* **What this exercise asks**
A) Say whether each statement below agrees with the passage on the Columbus rental market. Answer yes or no for each, and quote the exact words from the passage that decide it. (i) Vacancies in Columbus are below the historical average. (ii) Over the past three years, annual rent gains in Columbus averaged less than those for the U.S. overall. (iii) Rent growth for Class A, top-tier product has strengthened.
B) Reproduce, word for word, the part of the passage on the Columbus rental market that opens with the words containing "Rental demand in" and closes with "the Midwest region.".
C) Write what comes next in the passage on the Columbus rental market, starting after its last sentence.

* **Excerpted passage**
====

Rental demand in the Columbus multifamily market was strong prior to the pandemic, and it has remained strong without any adverse impacts. The demand is expected to remain healthy in Columbus, supported by strong demographic and a dynamic economy. There are also several factors that will support the multifamily sector in the coming months, especially in affordable markets like Columbus. Professionals living with roommates may look to move into their own spaces, with many seeking larger units to accommodate home offices as working from home continues indefinitely. At an average of $1,000/month, rents in Columbus are well below the national average and affordable relative to other cities in the Midwest region.
As a result of strong demand, vacancies remain lower than the historical average, at 6.6% vs 6.9%, and rents are rising. There was a brief pause in the upward rental rate trend in the early weeks of shelter-in-place orders but since May the upward trend has picked up again. Over the past three years, annual gains in rent averaged 2.8% in Columbus, compared to 2.1% for the U.S. overall. Rent growth improved in 2Q2020 and averaged 3.1% year over year. Similar to national trends, workforce housing is currently driving rent gains, while rent growth for Class A, top-tier product has weakened.

====

* **Provided records**
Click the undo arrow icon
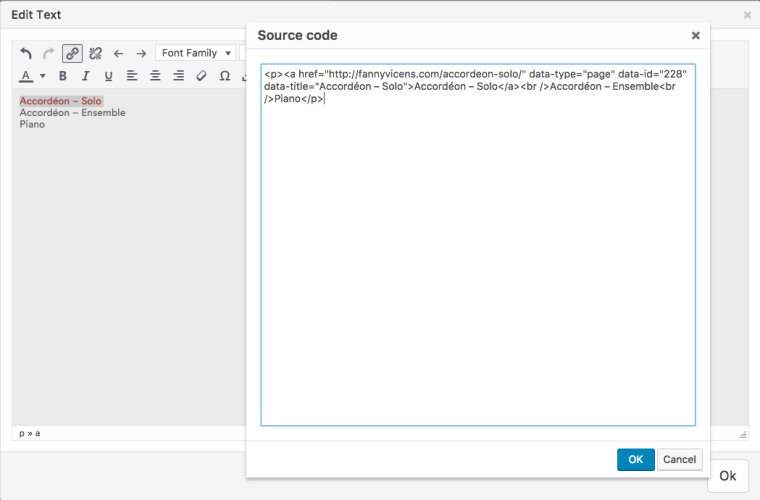This screenshot has height=500, width=760. 26,54
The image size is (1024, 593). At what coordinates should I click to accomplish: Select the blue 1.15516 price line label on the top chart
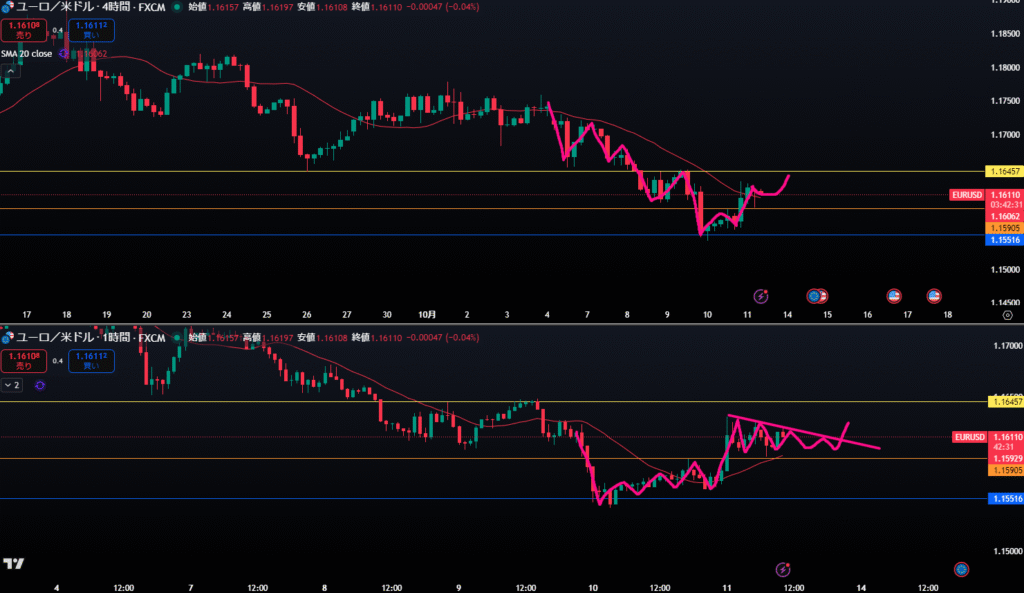(1003, 241)
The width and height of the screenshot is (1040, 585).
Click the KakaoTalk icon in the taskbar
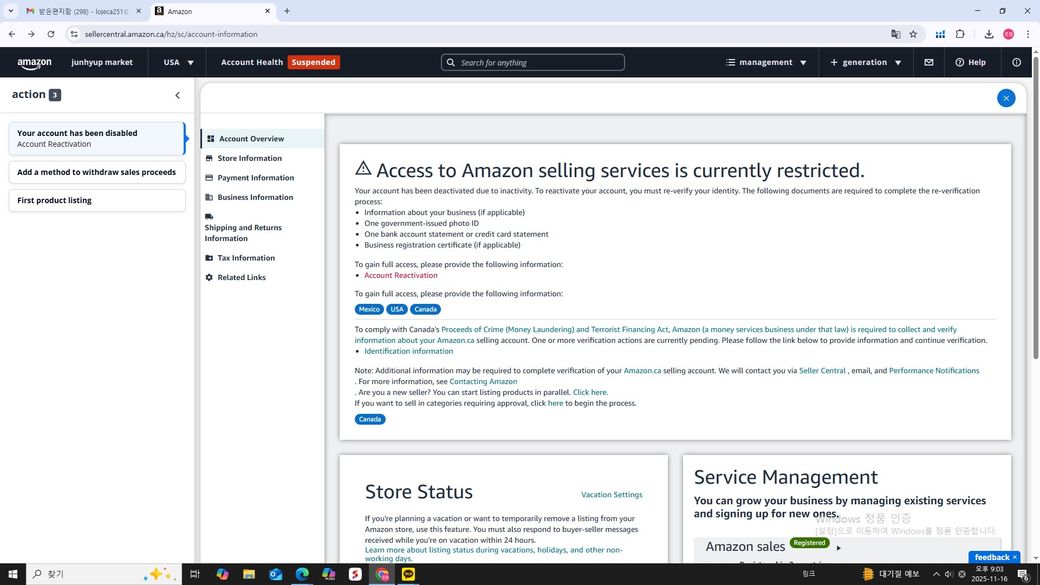pyautogui.click(x=408, y=574)
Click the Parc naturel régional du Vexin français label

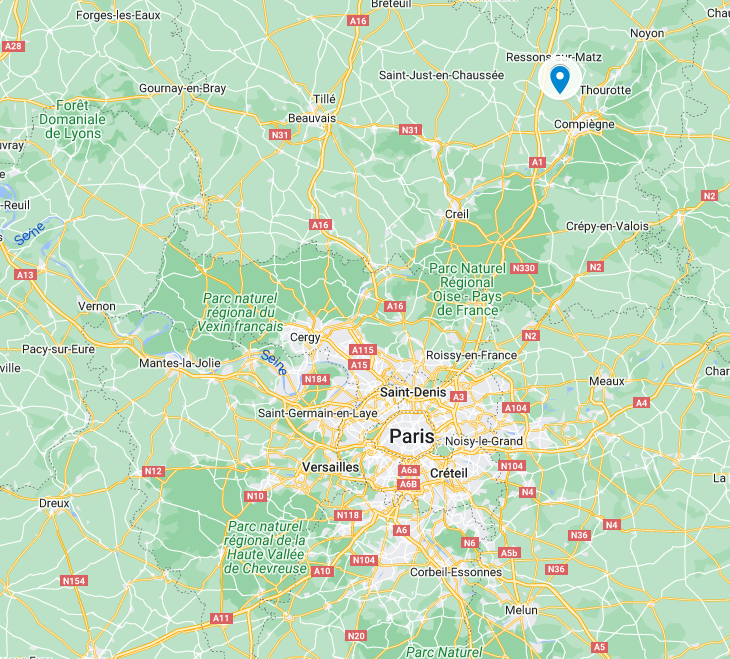click(x=240, y=312)
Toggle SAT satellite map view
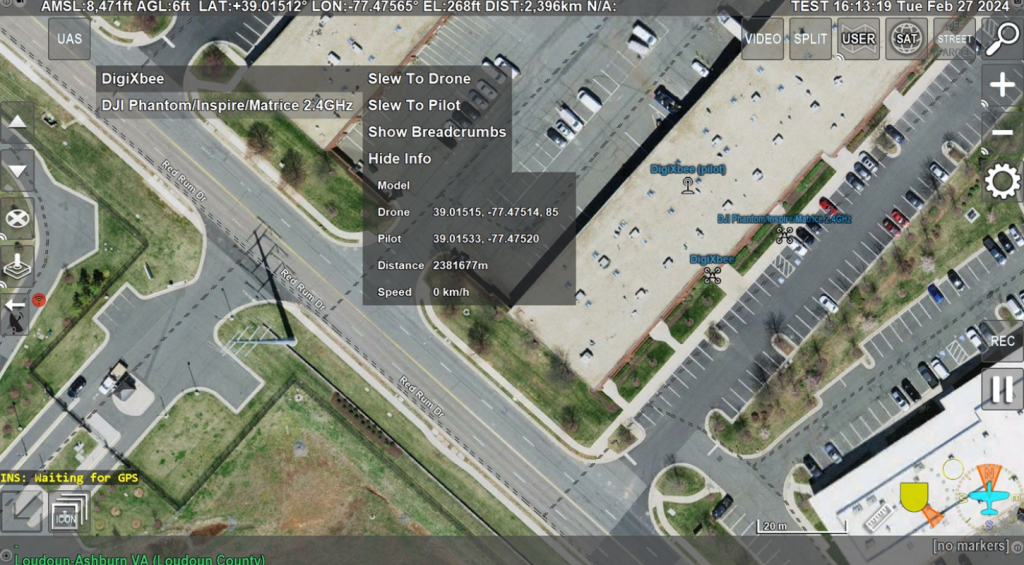The height and width of the screenshot is (565, 1024). [906, 39]
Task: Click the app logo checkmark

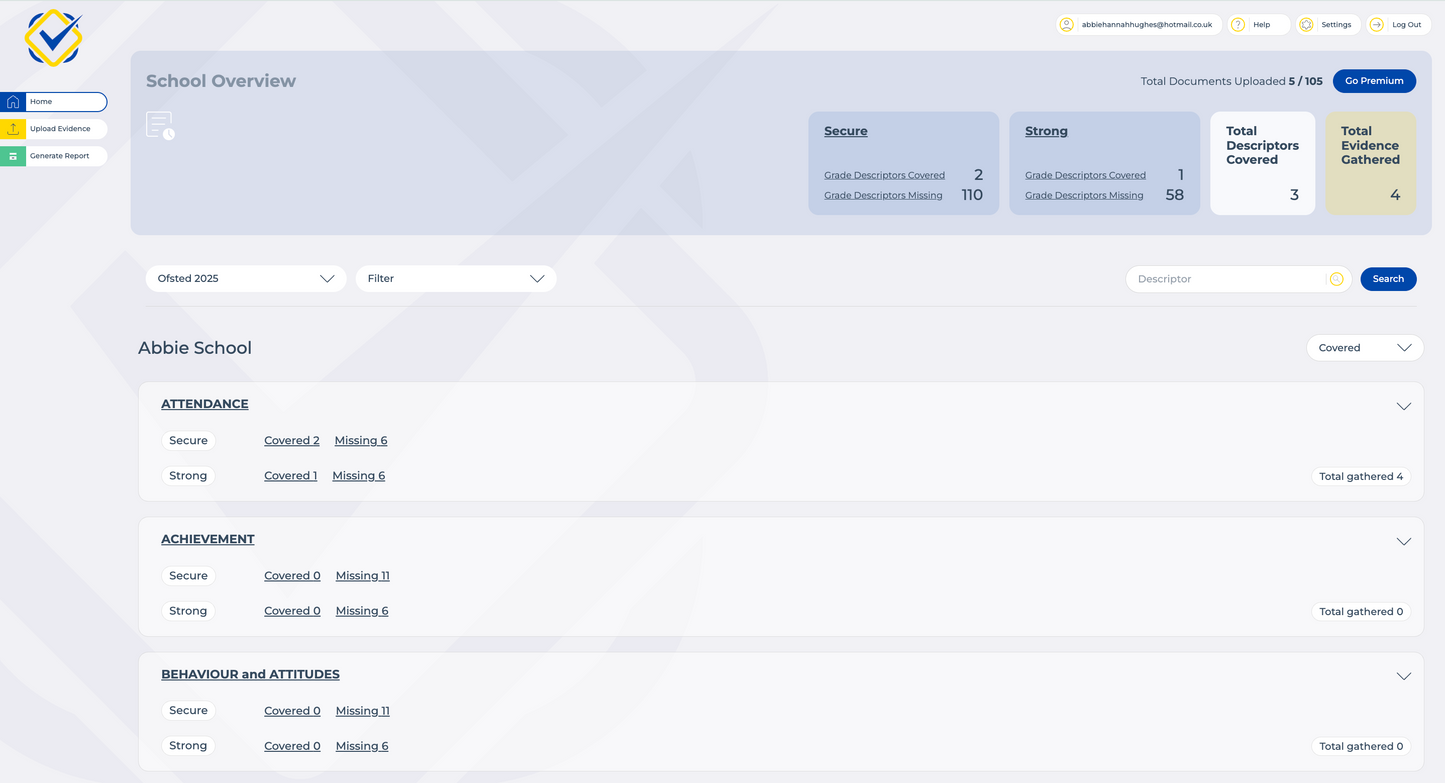Action: point(52,37)
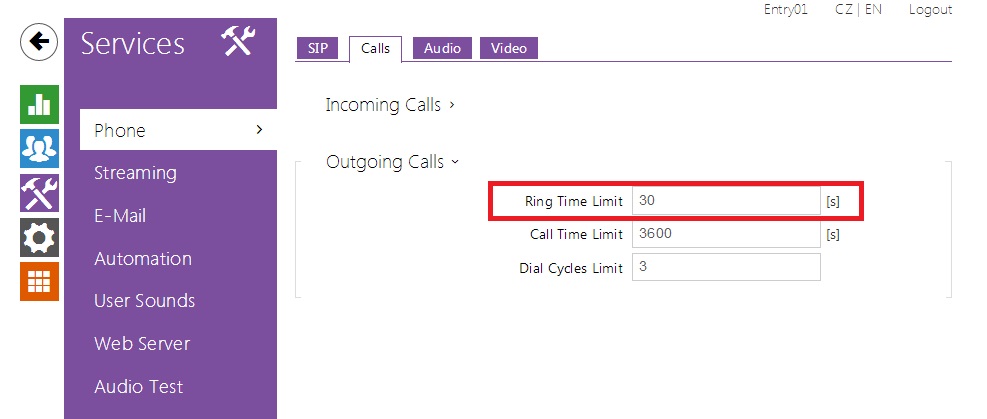987x419 pixels.
Task: Switch to the Audio tab
Action: (442, 48)
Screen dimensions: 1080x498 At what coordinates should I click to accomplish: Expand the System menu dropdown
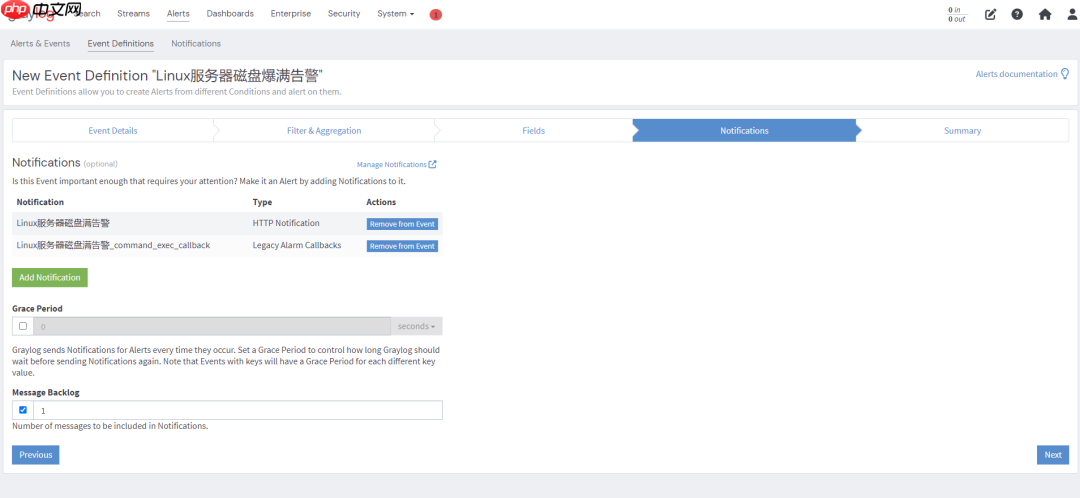coord(395,14)
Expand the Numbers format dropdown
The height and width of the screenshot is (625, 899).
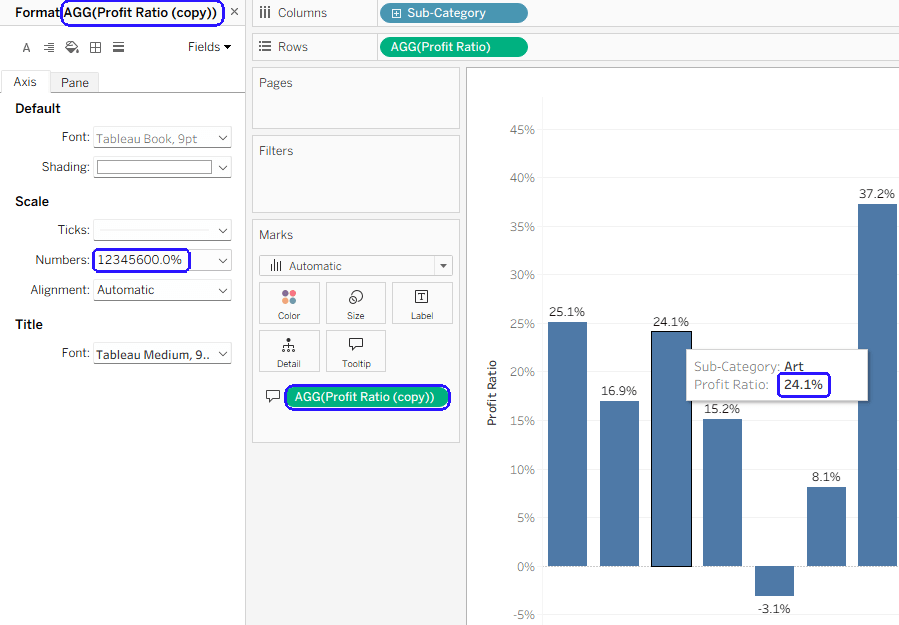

====

* **Answers to each task**
A)
(i) Yes: "vacancies remain lower than the historical average, at 6.6% vs 6.9%"
(ii) No: "annual gains in rent averaged 2.8% in Columbus, compared to 2.1% for the U.S. overall"
(iii) No: "rent growth for Class A, top-tier product has weakened"

B)
Rental demand in the Columbus multifamily market was strong prior to the pandemic, and it has remained strong without any adverse impacts. The demand is expected to remain healthy in Columbus, supported by strong demographic and a dynamic economy. There are also several factors that will support the multifamily sector in the coming months, especially in affordable markets like Columbus. Professionals living with roommates may look to move into their own spaces, with many seeking larger units to accommodate home offices as working from home continues indefinitely. At an average of $1,000/month, rents in Columbus are well below the national average and affordable relative to other cities in the Midwest region.

C)
Due to the pandemic, total employment in Columbus by April fell by 13.6%, driven by losses in leisure and hospitality and trade/transportation/utilities, but close to half had returned by August, in-line with the US overall. Columbus has below average exposure to sectors like leisure and hospitality and manufacturing that are experiencing the biggest impact and above average exposure to sectors not as affected like the public sector, healthcare and financial services. The Oxford Economics baseline forecast predicts that while the pace of job growth will slow further in coming quarters, the outlook for Columbus is favorable and total employment would return to pre-crisis levels by late 2022.